(Data to examine)

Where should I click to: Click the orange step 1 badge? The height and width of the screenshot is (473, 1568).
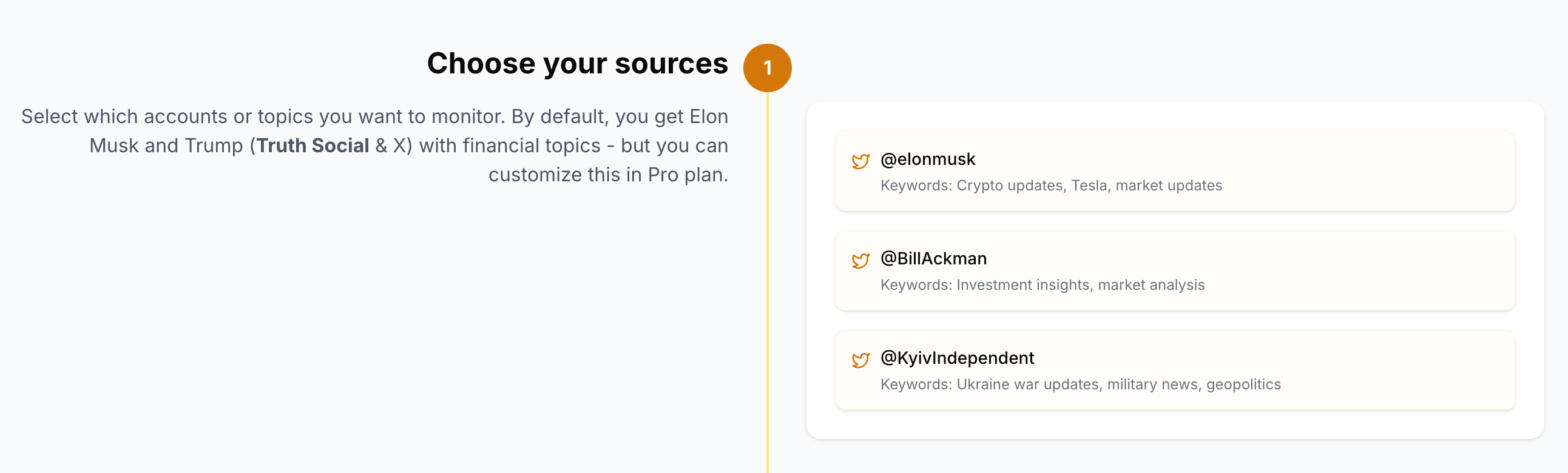click(x=767, y=67)
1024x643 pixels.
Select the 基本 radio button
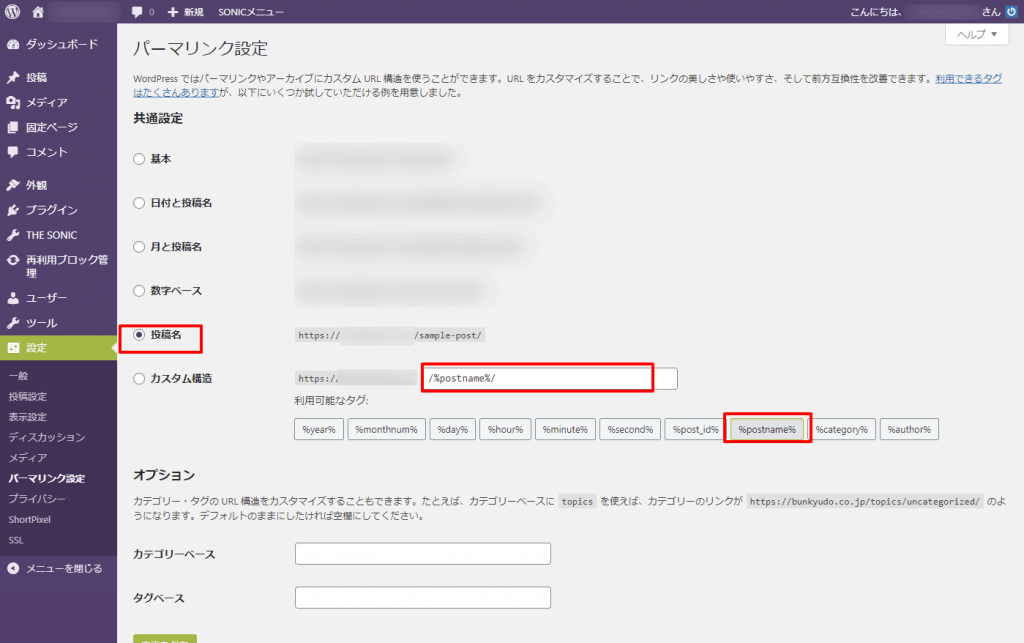tap(139, 159)
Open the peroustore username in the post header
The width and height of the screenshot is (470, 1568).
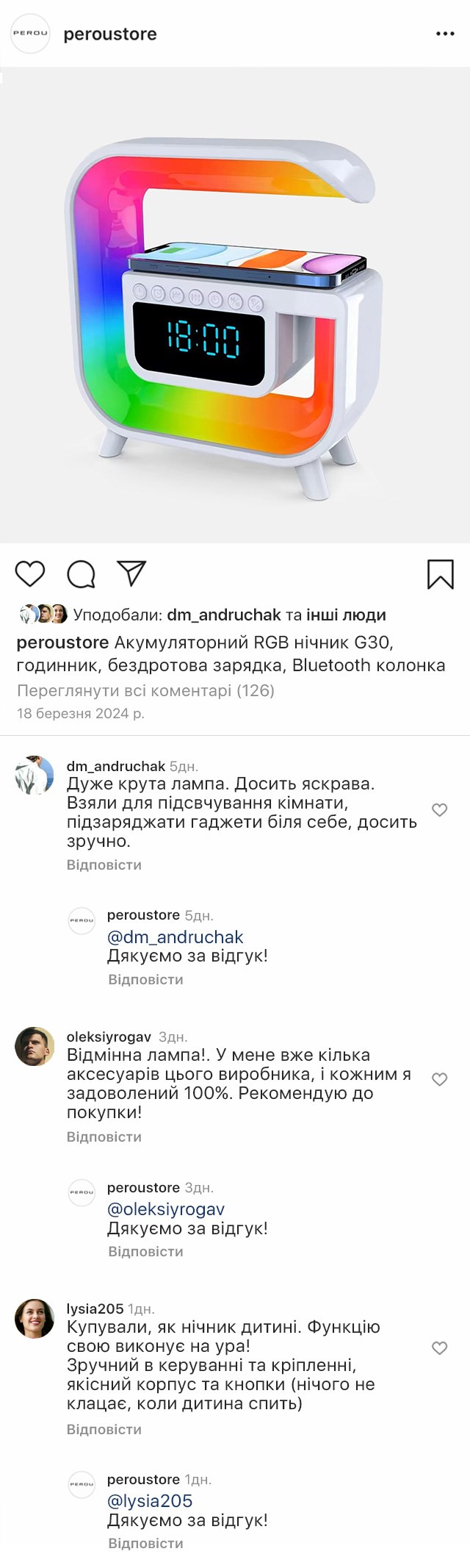[x=110, y=34]
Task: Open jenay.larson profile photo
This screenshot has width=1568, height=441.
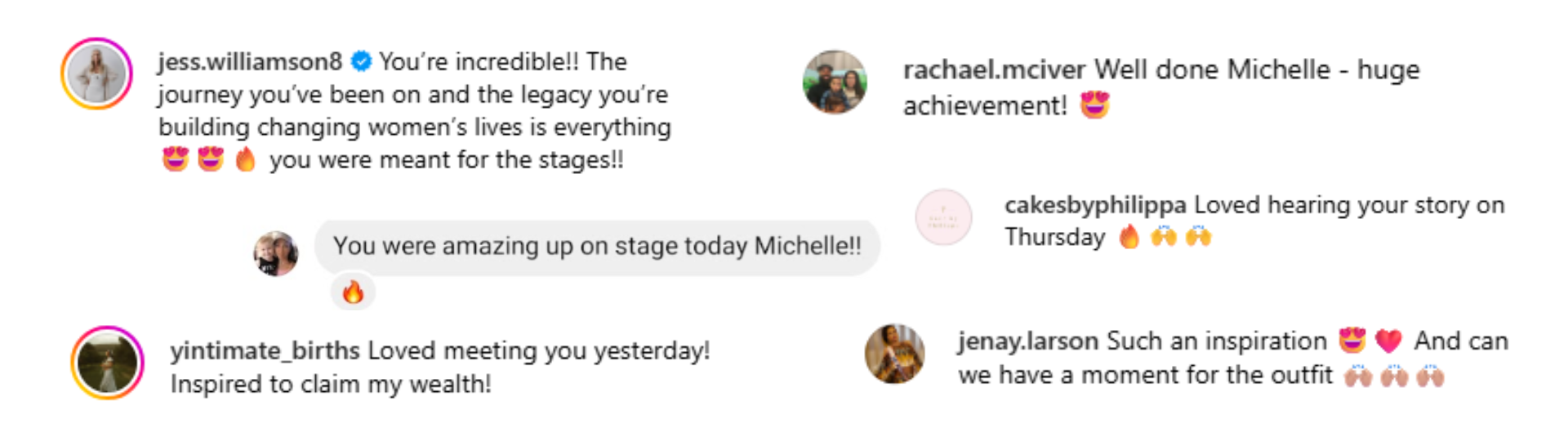Action: (895, 354)
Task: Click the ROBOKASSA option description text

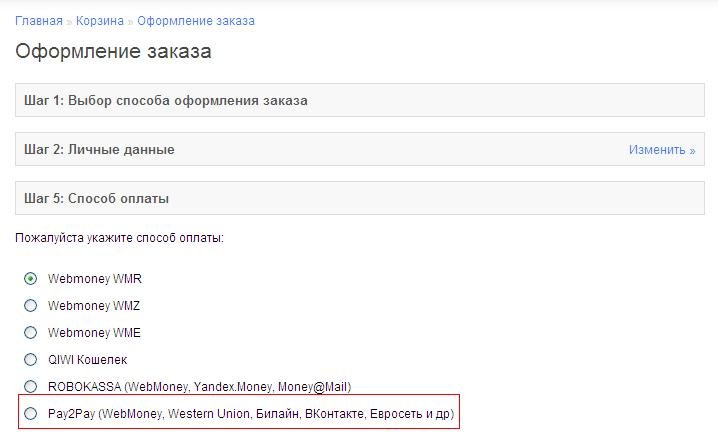Action: (x=199, y=387)
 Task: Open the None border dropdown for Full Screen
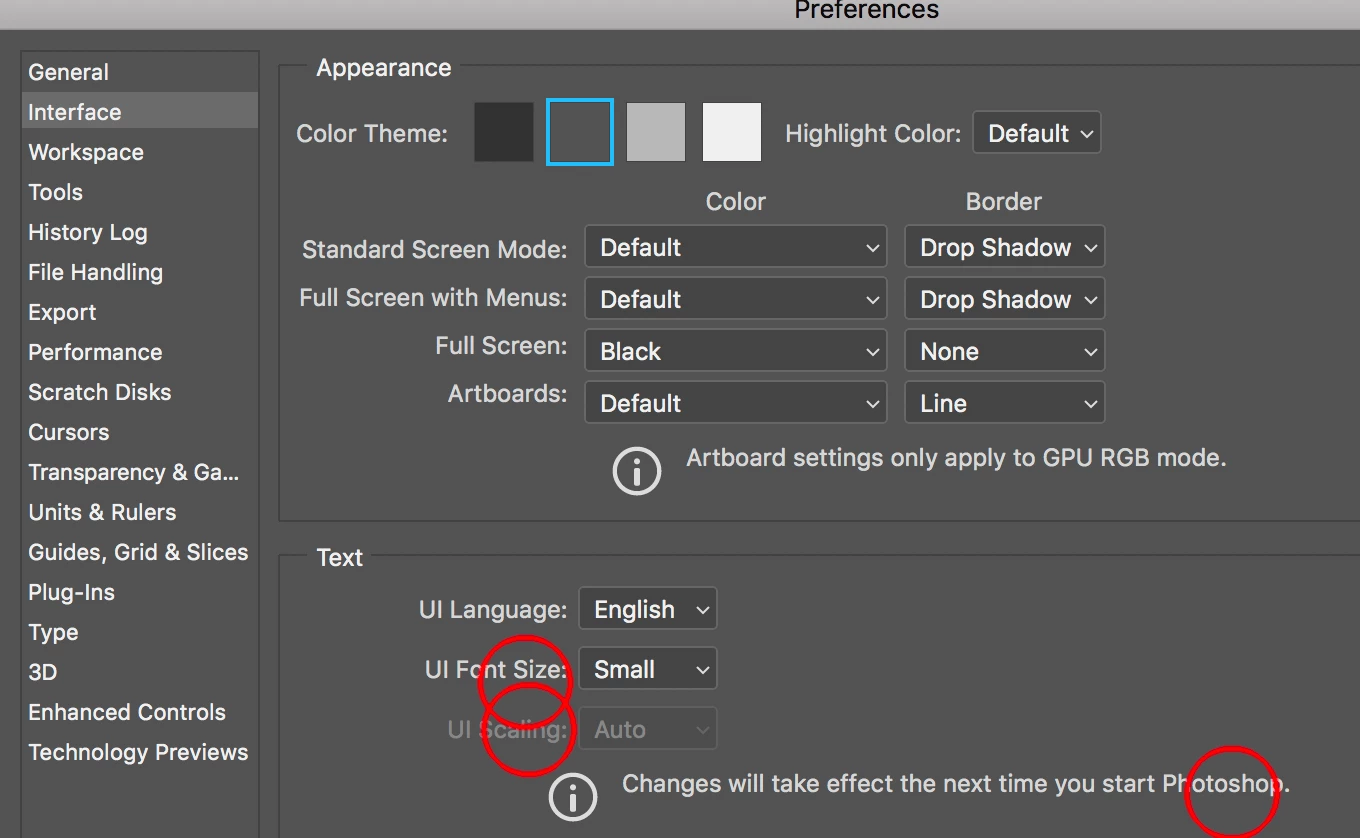(1003, 350)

(End Data to examine)

- [To do]: Excluding every picture, set down the listing exactly.

- [Result]:
Where should I click to: Click the orange step 1 badge? The height and width of the screenshot is (473, 1568).
click(x=767, y=67)
1024x643 pixels.
Select the 基本 radio button
tap(139, 159)
Open the peroustore username in the post header
The width and height of the screenshot is (470, 1568).
[x=110, y=34]
Task: Open jenay.larson profile photo
This screenshot has width=1568, height=441.
Action: (895, 354)
Task: Click the ROBOKASSA option description text

Action: (x=199, y=387)
 Task: Open the None border dropdown for Full Screen
(1003, 350)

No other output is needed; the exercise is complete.